(Stored data entries)
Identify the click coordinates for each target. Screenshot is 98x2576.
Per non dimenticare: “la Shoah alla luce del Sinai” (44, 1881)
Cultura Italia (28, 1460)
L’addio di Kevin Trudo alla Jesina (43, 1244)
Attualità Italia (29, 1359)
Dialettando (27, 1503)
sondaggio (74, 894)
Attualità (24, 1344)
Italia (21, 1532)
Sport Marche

#### Task statement
Which lines of the data contain the word "Italia"? Copy each one.

#### Response to the task
Cultura Italia (28, 1460)
Attualità Italia (29, 1359)
Italia (21, 1532)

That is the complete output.